## [Description of the task]
Using only the entries below, output the lines starting at the one containing "Instruction: Click the" and ending at the one containing "Share the first tweet", exactly and inclusive of both, omitting the pictures.

## [Supplied records]
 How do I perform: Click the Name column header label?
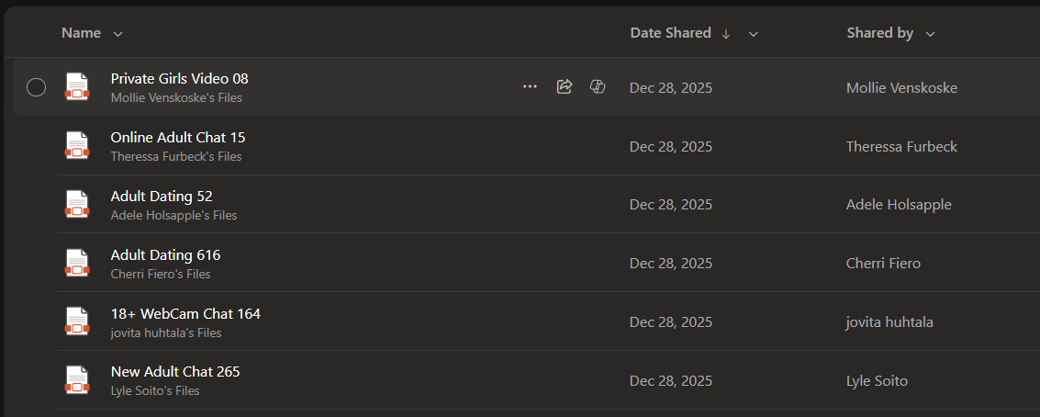(81, 33)
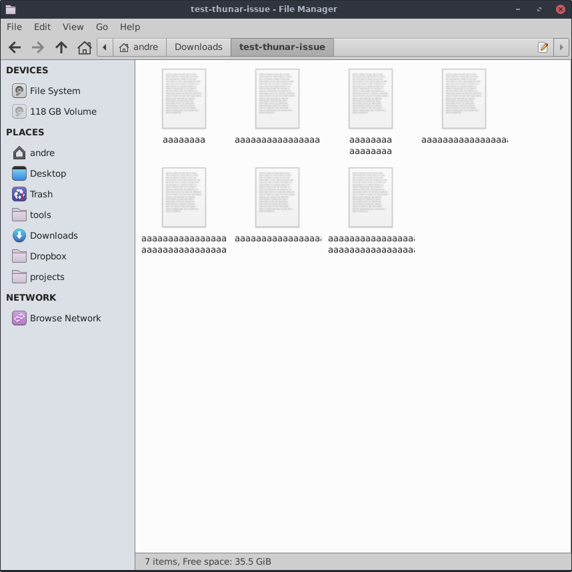572x572 pixels.
Task: Click the Back arrow navigation icon
Action: pos(15,47)
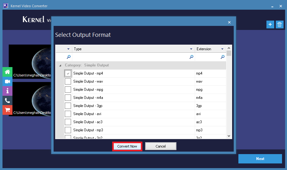
Task: Select the Simple Output - mpg row
Action: click(x=131, y=90)
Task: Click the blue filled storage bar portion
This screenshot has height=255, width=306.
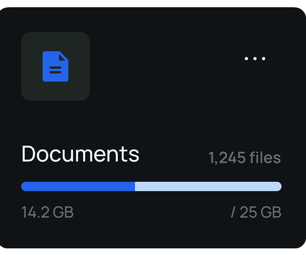Action: [78, 187]
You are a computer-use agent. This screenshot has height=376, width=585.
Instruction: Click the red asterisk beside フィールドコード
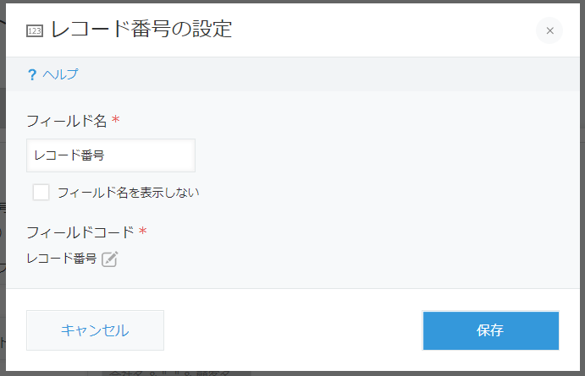tap(143, 232)
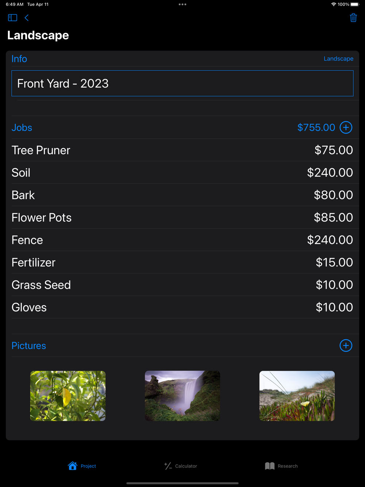This screenshot has width=365, height=487.
Task: Tap the Calculator plus-minus icon
Action: coord(168,466)
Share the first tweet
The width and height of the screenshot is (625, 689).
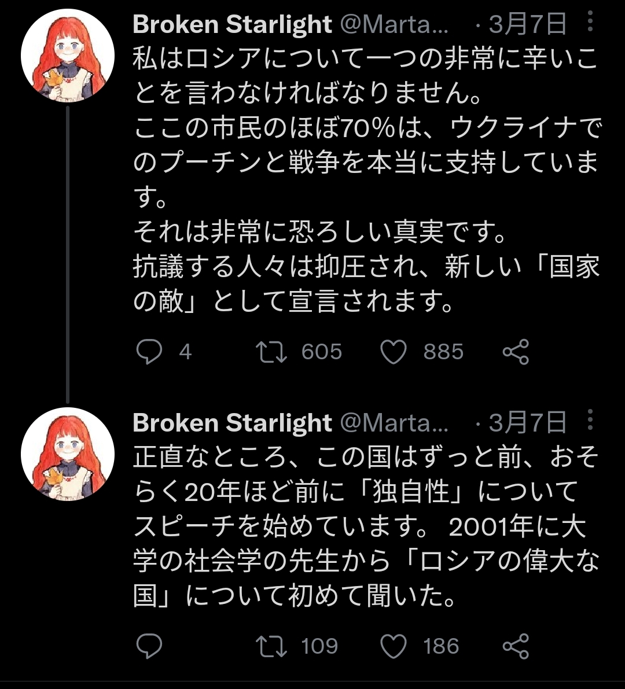516,352
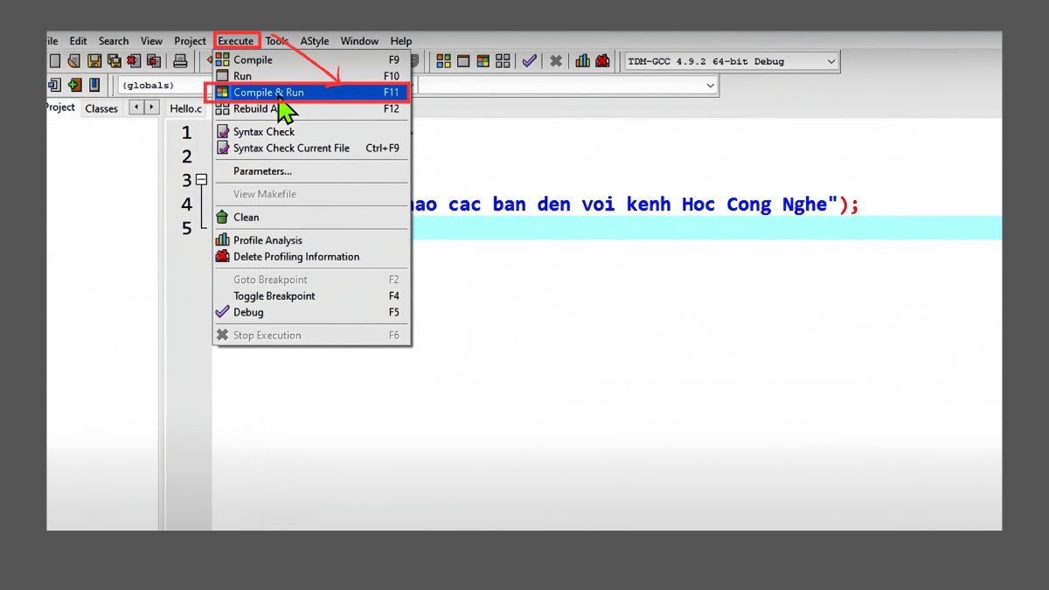The height and width of the screenshot is (590, 1049).
Task: Select the Compile icon in the Execute menu
Action: click(223, 59)
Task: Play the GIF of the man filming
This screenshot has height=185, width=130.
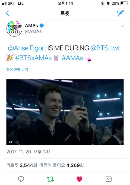Action: pos(65,112)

## [Task result]
Instruction: Click the red asterisk beside フィールドコード
tap(143, 232)
This screenshot has width=365, height=487.
Task: Tap the Calculator plus-minus icon
Action: coord(168,466)
Share the first tweet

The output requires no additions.